In the material below, find the line with "768x433 pixels."; set down that line and every line after it to the end, exactly, without pictures.
━━━━
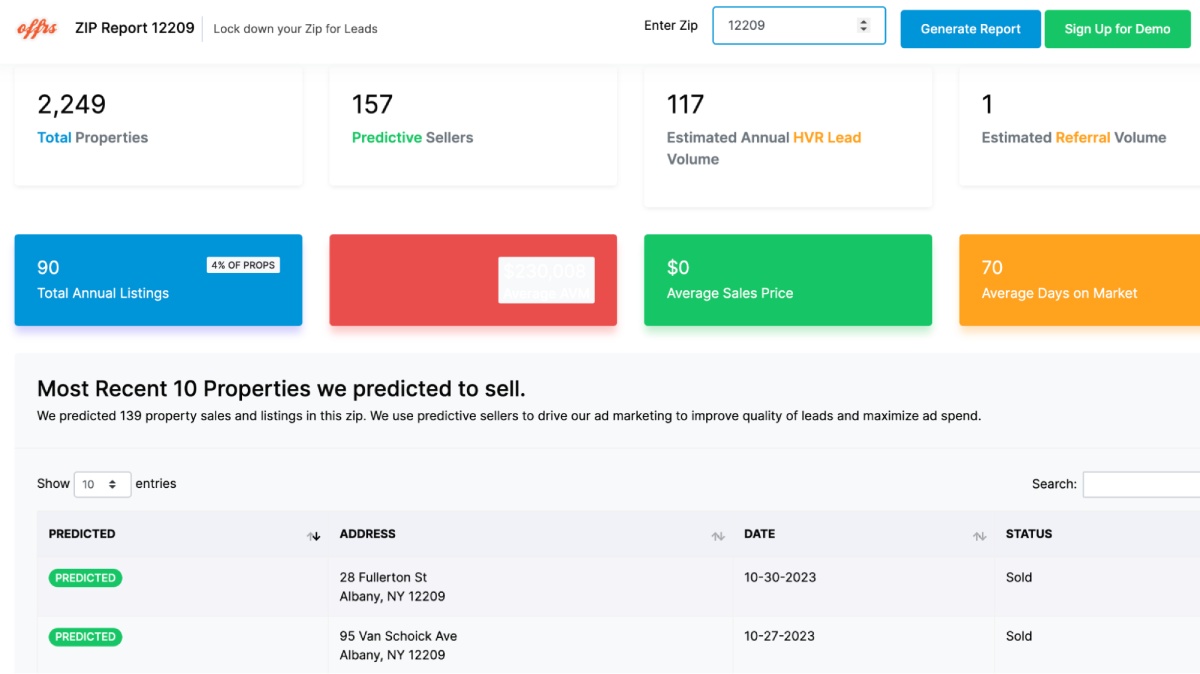Sort table by Address column arrows
Image resolution: width=1200 pixels, height=674 pixels.
[717, 536]
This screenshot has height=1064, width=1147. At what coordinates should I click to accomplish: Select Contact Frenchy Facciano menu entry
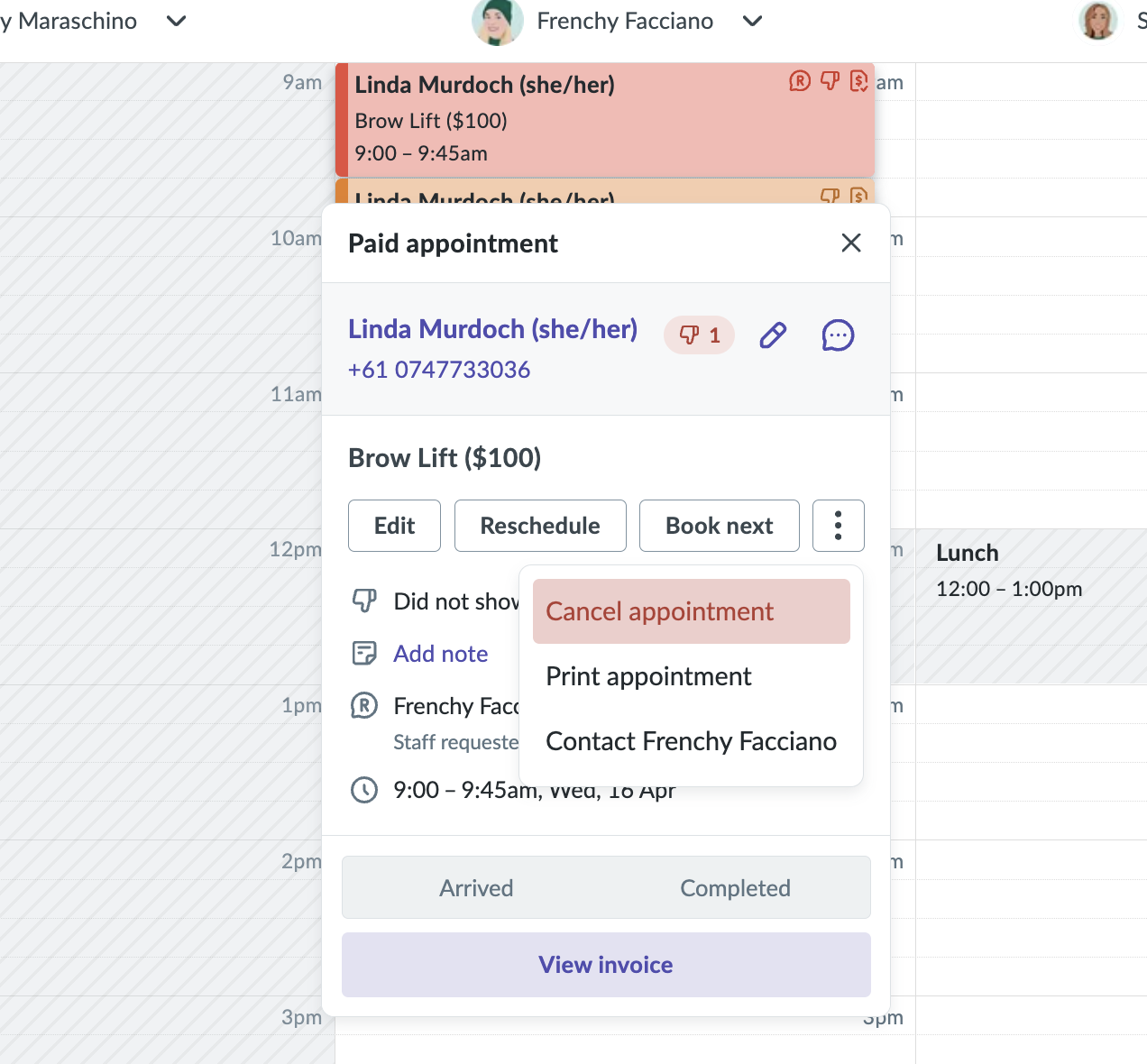691,741
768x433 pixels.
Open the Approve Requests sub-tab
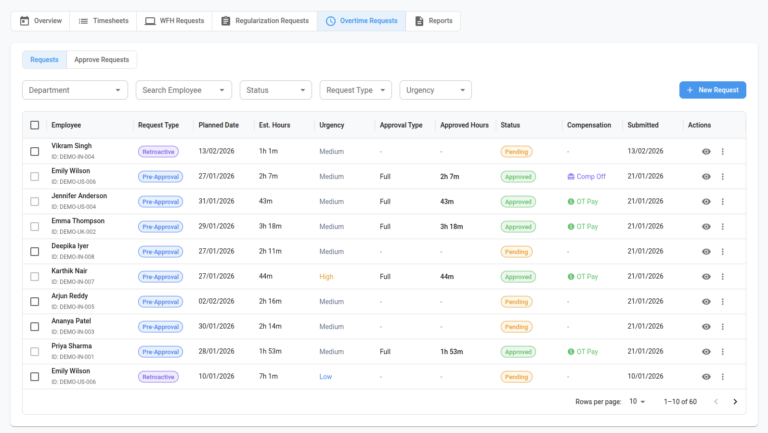pyautogui.click(x=101, y=60)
━━━━
TASK ANSWER:
768x433 pixels.
Open the Approve Requests sub-tab
pyautogui.click(x=101, y=60)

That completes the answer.